Вскоре Нестеренко перебрался в Спенкур, найдя там место бухгалтера в нашей администрации, находившейся там. Он по-прежнему стал у нас столоваться. Появился неизвестно откуда молодой русский, звали его Алеша, и он тоже примкнул к нам.
На этой жуткой работе было много поляков и особенно арабов. К нашему большому изумлению и возмущению, арабам не выдавали казенного предохранительного платья. За год, что мы прожили в этом предприятии, их погибло 16 человек. Помню, как искренне негодовал муж, говоря, что как нас ни упрекают в отсталости и феодализме, но при царском режиме не могло быть такой несправедливости…
Надо было привыкать и считаться с окружением. Скажу искренне, что все жены рабочих, бедные, оборванные, изнеможенные нуждой, были очень хорошего поведения. Со мной они были не только приветливы, но старались во всем подражать; научились варить борщ, печь русские пирожки, им можно было оставить ребят. Конечно, нравы и понятия у них были особенные, мало мне понятные.
Взяла я как-то ящик, чтобы отнести угольщику в Спенкур, в этом ящике нам доставляли уголь. Тут же на дороге я встретила совершенно незнакомого молодого человека, который очень любезно предложил мне понести этот ящик, на что я с радостью согласилась. Когда я вернулась, целая группа женщин стояла у дороги, они громко о чем-то рассуждали. Увидев меня, они все в один голос воскликнули: «Да ведь он женат!» – «Кто?» – удивилась я. «Да тот, который тащил вам ящик, его жена ревнивая, может глаза выцарапать!» Я громко расхохоталась, затем их уверила, что никаких претензий не имею на этого семейного человека, но была очень рада, что он мне помог с тяжеленным ящиком! «О чем же вы всю дорогу говорили?» – настаивали они. Успокоив их тем, что весь наш разговор был о погоде и дороговизне жизни, я отправилась в барак, они тоже все разошлись.

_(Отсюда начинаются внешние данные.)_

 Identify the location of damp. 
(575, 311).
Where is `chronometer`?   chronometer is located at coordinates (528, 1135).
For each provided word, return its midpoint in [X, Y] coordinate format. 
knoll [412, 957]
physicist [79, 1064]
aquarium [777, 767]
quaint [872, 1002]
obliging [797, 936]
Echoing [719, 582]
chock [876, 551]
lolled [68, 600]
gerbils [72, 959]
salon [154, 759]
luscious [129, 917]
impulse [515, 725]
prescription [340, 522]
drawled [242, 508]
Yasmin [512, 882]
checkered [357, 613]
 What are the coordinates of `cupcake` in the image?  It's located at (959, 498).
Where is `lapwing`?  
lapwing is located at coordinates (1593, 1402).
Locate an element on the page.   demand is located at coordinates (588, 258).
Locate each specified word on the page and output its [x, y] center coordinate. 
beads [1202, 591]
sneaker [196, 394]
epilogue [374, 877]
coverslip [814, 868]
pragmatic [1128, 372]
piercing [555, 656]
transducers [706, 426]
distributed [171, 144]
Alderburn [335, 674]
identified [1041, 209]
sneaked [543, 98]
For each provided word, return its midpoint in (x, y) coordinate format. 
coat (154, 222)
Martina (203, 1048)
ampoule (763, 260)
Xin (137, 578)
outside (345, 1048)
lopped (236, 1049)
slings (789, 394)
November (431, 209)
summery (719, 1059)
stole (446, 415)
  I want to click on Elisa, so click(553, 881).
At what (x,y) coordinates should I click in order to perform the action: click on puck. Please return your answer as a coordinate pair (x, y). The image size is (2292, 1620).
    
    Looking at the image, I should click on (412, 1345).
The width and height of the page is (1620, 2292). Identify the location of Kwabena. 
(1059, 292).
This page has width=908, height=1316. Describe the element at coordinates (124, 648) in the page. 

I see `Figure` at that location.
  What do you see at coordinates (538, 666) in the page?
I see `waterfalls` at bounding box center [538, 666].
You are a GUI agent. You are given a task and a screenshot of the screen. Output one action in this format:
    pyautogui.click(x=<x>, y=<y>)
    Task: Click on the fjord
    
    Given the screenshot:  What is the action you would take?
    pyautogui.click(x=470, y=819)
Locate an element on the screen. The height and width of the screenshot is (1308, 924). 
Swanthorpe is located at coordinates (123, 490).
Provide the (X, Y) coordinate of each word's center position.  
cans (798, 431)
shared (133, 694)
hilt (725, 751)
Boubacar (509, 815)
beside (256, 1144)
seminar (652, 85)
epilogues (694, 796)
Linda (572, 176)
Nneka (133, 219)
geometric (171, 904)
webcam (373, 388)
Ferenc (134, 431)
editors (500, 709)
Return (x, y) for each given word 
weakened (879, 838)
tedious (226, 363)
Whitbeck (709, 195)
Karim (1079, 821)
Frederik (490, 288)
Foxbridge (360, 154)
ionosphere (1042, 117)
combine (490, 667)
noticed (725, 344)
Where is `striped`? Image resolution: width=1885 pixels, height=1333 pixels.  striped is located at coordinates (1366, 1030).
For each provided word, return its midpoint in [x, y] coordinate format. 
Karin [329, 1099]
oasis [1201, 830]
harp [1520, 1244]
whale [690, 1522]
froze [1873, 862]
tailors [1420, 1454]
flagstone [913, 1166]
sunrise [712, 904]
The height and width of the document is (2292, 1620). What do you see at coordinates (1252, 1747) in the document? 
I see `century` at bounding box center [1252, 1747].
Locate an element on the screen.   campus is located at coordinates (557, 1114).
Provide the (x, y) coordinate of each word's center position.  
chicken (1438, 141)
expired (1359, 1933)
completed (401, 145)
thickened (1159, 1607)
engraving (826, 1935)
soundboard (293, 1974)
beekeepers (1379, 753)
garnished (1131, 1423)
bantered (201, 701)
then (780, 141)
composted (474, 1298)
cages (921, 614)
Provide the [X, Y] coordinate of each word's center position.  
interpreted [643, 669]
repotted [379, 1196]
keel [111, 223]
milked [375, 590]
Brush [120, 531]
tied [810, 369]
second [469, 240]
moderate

По воскресеньям Вова вставал поздно, это был единственный день его отдыха. Выспавшись, он отправлялся гулять с детьми на пустынную, убогую дорогу. Во время одной из этих прогулок он увидел приближающегося молодого человека в захудалой военной шинели. Он был весь в пыли, и вид у него был изможденный. Когда он поравнялся с мужем, услышав русскую речь, он взял под козырек, круто остановился и сказал по-русски: «Позвольте представиться! Корнет Паньков, пешком из Румынии!» Изумленный муж немедленно затащил его к нам, уговорил его остаться ночевать, отдохнуть. Бедняга действительно шел пешком. Иногда кто-нибудь сердобольный подвозил. Его цель была добраться до Парижа, где у него жила сестра, замужем за французом. Его история оказалась все та же: участвовал в Белой армии, настрадался досыта. Мы быстро познакомились. Общность наших интересов соединила нас. Мы успешно уговорили его сделать у нас привал, подработать денег, пожить с нами и отдохнуть хотя бы душевно.